Stored data:
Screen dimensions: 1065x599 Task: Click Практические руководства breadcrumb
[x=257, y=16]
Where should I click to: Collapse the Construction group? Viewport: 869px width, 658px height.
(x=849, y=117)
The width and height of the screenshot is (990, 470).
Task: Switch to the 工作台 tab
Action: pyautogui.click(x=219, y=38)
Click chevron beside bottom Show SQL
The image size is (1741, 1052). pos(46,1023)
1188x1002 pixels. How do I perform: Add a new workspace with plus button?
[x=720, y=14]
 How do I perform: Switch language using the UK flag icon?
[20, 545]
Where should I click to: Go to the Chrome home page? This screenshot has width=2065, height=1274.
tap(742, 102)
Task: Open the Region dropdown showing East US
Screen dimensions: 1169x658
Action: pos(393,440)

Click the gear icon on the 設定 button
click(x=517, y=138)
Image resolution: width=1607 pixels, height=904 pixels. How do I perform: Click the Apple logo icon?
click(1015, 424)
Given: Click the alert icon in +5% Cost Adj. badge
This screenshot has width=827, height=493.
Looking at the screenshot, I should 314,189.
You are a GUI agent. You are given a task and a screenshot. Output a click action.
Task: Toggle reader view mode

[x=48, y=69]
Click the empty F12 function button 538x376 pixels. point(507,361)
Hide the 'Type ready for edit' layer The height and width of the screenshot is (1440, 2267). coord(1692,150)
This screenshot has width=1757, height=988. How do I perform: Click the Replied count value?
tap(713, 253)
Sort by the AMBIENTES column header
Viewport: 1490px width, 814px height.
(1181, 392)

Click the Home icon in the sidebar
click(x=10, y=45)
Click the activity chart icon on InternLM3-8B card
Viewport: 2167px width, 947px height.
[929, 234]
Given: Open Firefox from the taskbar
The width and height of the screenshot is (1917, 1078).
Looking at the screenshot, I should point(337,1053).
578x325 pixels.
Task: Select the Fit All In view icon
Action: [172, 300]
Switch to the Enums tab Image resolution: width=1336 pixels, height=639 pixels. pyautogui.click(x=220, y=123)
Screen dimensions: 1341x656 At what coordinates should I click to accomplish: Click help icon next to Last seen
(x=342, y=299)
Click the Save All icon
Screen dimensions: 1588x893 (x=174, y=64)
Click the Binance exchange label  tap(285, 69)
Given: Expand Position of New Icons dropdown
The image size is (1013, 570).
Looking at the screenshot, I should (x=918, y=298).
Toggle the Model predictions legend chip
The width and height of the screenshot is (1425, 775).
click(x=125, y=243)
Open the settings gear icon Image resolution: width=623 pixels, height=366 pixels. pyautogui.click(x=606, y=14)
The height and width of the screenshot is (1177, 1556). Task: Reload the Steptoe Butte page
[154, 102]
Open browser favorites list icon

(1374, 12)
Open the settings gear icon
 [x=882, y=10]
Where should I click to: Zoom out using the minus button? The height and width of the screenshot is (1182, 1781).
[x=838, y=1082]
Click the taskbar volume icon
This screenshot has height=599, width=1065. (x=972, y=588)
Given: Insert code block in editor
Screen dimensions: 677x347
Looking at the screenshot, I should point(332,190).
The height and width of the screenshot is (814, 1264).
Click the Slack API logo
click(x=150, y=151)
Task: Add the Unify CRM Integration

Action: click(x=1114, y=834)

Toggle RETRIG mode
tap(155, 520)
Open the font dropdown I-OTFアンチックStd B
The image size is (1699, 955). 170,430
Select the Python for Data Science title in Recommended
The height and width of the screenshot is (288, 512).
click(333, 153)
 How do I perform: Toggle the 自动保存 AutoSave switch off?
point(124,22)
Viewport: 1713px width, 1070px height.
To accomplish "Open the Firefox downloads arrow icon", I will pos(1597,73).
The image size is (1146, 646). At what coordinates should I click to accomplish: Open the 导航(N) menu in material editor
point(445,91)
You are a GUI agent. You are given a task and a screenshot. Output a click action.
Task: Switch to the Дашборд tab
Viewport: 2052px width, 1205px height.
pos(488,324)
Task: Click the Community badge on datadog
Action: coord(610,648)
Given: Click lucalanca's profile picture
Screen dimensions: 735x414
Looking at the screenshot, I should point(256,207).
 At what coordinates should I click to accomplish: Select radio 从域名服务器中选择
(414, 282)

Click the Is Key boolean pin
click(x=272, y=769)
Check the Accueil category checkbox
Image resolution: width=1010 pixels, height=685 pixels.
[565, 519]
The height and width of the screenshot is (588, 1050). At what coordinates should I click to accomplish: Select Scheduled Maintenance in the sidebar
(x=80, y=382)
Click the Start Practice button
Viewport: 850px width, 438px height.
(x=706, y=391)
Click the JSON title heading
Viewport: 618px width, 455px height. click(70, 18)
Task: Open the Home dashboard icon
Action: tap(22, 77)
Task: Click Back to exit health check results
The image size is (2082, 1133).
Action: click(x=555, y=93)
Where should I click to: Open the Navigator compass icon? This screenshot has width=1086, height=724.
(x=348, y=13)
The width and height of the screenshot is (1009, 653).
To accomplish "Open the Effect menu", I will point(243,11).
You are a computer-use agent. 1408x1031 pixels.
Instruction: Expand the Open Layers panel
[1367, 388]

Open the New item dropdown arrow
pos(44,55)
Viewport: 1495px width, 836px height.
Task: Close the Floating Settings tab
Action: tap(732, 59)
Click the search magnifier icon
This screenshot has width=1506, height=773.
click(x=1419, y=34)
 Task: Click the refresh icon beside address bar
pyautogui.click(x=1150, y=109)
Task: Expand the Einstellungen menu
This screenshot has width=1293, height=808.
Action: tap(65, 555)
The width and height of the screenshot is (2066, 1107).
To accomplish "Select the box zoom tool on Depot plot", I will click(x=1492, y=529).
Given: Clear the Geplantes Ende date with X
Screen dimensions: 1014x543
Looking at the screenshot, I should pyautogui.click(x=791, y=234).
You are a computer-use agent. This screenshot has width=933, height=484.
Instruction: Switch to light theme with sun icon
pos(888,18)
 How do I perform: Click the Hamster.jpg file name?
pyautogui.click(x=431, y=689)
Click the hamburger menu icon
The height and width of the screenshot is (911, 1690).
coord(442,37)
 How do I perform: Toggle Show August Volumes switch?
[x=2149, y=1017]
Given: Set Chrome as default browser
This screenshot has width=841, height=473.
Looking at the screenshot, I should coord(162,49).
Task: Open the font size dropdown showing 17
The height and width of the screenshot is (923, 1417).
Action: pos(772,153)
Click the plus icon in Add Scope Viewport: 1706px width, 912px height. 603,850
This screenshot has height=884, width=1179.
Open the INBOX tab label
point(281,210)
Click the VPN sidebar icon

# THE TASK:
Of the entries above, repeat exactly the lines between the line with "Image resolution: width=1010" and the line with "Click the Start Practice button", inclusive, and no others.

# ANSWER SECTION:
Image resolution: width=1010 pixels, height=685 pixels.
[565, 519]
The height and width of the screenshot is (588, 1050). At what coordinates should I click to accomplish: Select Scheduled Maintenance in the sidebar
(x=80, y=382)
Click the Start Practice button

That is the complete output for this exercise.